■ **Task requirements**: In the text about Hank Luisetti and Kenny Sailors, what shot does Luisetti say he is credited with inventing?

THEIR SHOTS – Hank Luisetti and Kenny Sailors

 

 

1 - In the Words of Hall of Famer Hank Luisetti

Background, first:

In October 2013 cinematographer Jake Hamilton - of Austin, Texas – interviewed the late John Christgau – author of “The Origins of the Jump Shot” (1999).

 

 

Among the stories he recounted to Hamilton were statements made in 1997-1998 by Hank Luisetti to Christgau while the latter was completing his book.

 

 

These exchanges follow:

Christgau to Luisetti:

“I’m told by my college coach that you were the first jump shooter ever.”

 

Luisetti to Christgau:

“I was not. I didn’t have a jump shot! I had a running one hander, and that’s what I’m credited for inventing. But I never had a jump shot.”

 

Christgau to Luisetti:

“ . . . who do you think was the first jump shooter and who did you see?”

■ **Supplied material**:
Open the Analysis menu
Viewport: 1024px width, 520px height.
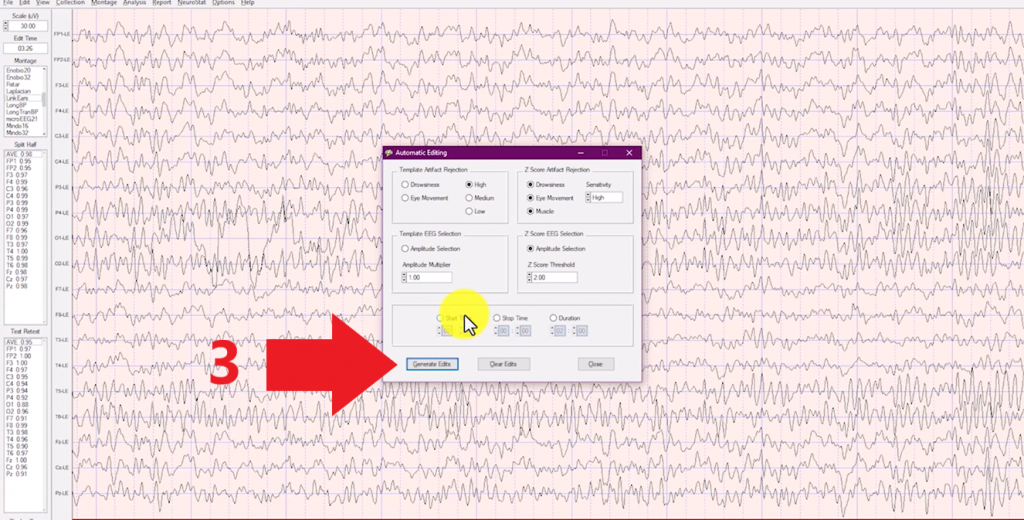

■ **Full output**: A running one-hander.